Urnengang vom:
29.März 09
Ledergeber tritt zurück, es braucht einen neuen Stadtpräsidenten. Der Stapi repräsentiert, ist Chef der Kultur, hat aber nicht mehr zu sagen, als andere Stadträte. Wer unterliegt, ist Chefin vom Hochbaudepartement.
Zur Wahl stehen:
Corine Mauch, SP, 48, Agraringenieurin und Politikwissenschafterin, Fraktionschefin im Gemeindeart, in der Politik tätig. Sie lebt mit ihrer Partnerin, die bislang den Popbereich der Stadt geleitet hat, in Unterstrass. Sie kommt aus einer SP-Familie, Ledergeber leitete mit ihrem Vater ein Umwelt-Büro und soll ihr Götti sein.
Kathrin Martelli, 56, FDP, die seit Jahren im Stadtrat sitzt und das Hochbaudepartement leitet. Sie ist Mutter und lebt mit Mann im Seefeld. Martelli führt seit vielen Jahren erfolgreich ihr Deparement und hat immer wieder Profil bewiesen, besonders in dem sie sich weigerte, mit SVP-Hardlinern gemeinsam Wahlkampf zu machen.
Beide Kandidatinnen gelten als kompromissfähige Figuren, die Unterschiede sind nicht allzu gross und wegen knapper Finanzen, sind in der Kultur keine grossen Sprünge möglich.
Erfreulich ist, dass man zwei Kandidatinnen hat, die man beide guten Gewissens wählen kann. Oft wählt man, um schlimmere Kandidaten zu verhindern. Das ist hier nicht der Fall. Helfen kann bei der Wahl, wenn man weiss: Der Stapi in Zürich ist nicht der Chef der Stadtregierung, sondern nur ihr Repräsentant. Es geht also nicht um eine Richtungsfrage.
Sondern um die Frage: Wer soll das Baudepartement und wer das Kulturdepartement leiten. Corine Mauch kommt aus einer Öko-Ecke und hat sich im Wahlkampf auf die frühere SP-Stadträtin Koch bezogen. Koch hat Druck auf Bauherren ausgeübt, um mehr Öko, weniger Geschosse und mehr Gestaltungsmacht für Beamte raus zu holen. Hausbesitzer und Architekten fahren also besser, wenn Mauch als Stapi für Kultur, und die liberalere Martelli weiterhin für den Hochbau zuständig ist. Umgekehrt gilt: Wer für strenge Ökoauflagen ist, pfeift auf die Kulturverwaltung, wählt Martelli als Stapi und hofft auf Mauch im Hochbaudepartement.
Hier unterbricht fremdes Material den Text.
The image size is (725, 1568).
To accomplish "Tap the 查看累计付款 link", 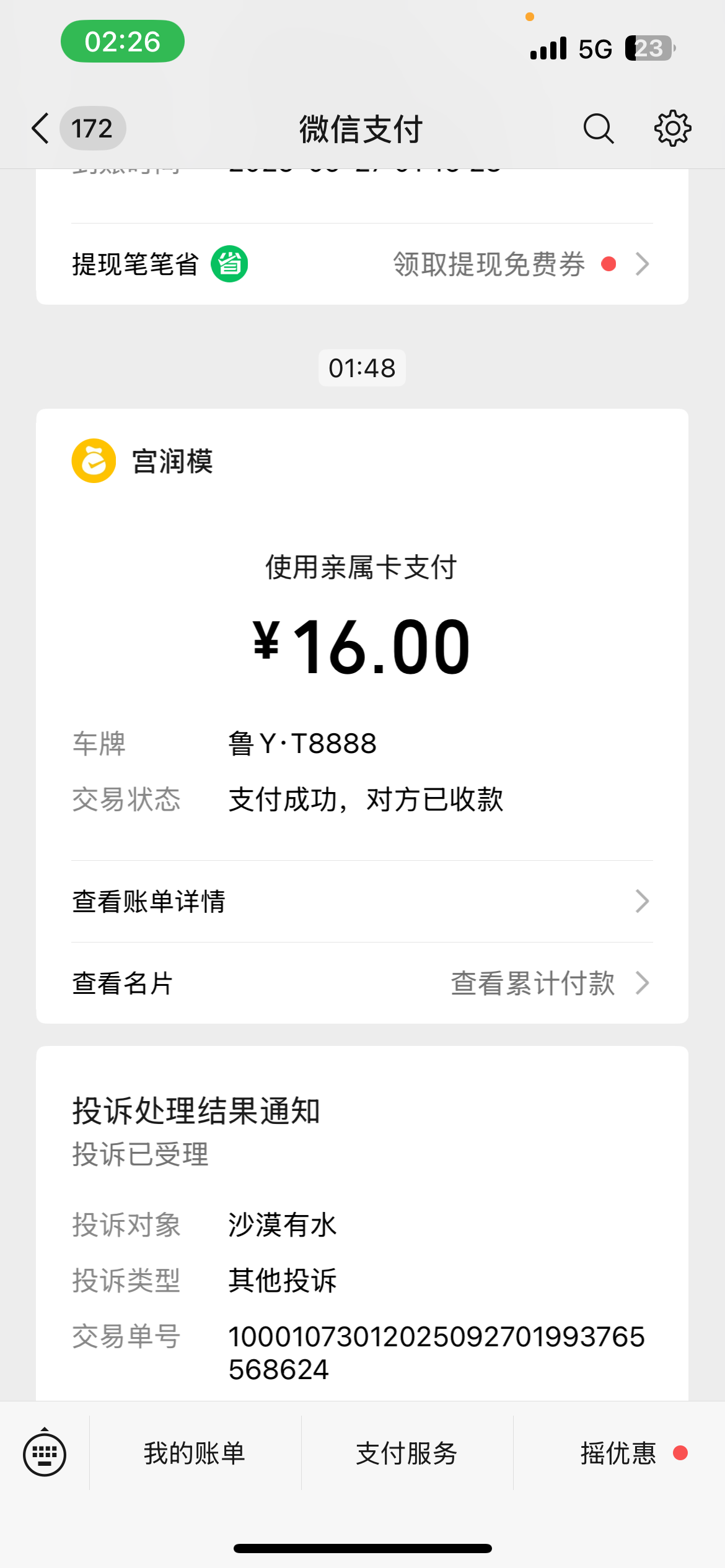I will tap(533, 983).

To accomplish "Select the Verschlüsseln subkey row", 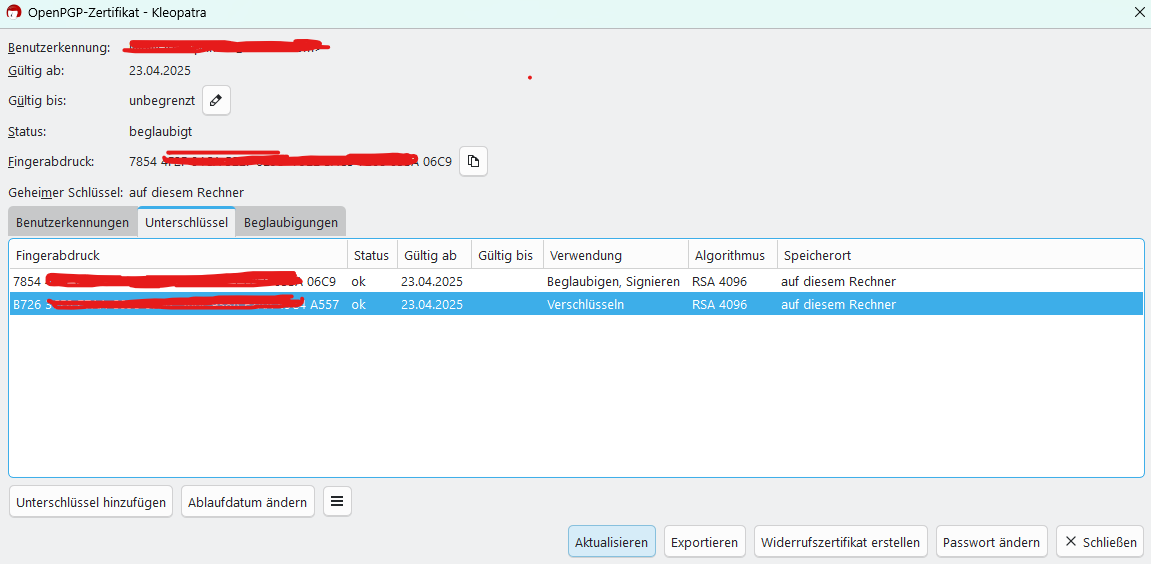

Mit teilweise hanebüchen peinlichen Aussagen, haben sich die Medien über die Absenz von Wahlkampf aufgeregt. Der Vorwurf fällt auf die Medien selber zurück, die bloss gladiatorhaftes Wahlkampfspektakel wollen, von realer Zürcher Politik aber gar nix kapieren. Martelli ist eine Vertreterin der Politik der Vernunft, die FDP und SP über viele Jahre zu Kompromissen gebracht hat. Mauch, so weit man weiss, ist keine Hardlinerin und vertritt den gleichen, klugen Kompromisskurs. Realpolitisch gesehen ist der Hochbau eher das Departement, in dem man Weichen stellen kann, bloss symbolisch gewinnt die Partei, die den Stapi stellt, denn als Kulturchef lässt sich nur wenig bewegen. All die Medien-Fragen also, nach der Verkehrspolitik oder der Wohnungspolitik der neuen Stadtpräsidentin, sind sinnlos, weil ein Stapi darüber nicht zu entscheiden hat. Die wirklich interessanten Fragen wurden leider nie gestellt: Etwa, ob sich Mauch oder Martelli gegen die repressive SP-Polizeichefin Maurer stellen würde, so wie Ledergeber das tat, als Maurer das Sommerferst der Kunstszene im Löwenbräu zu verhindern versuchte.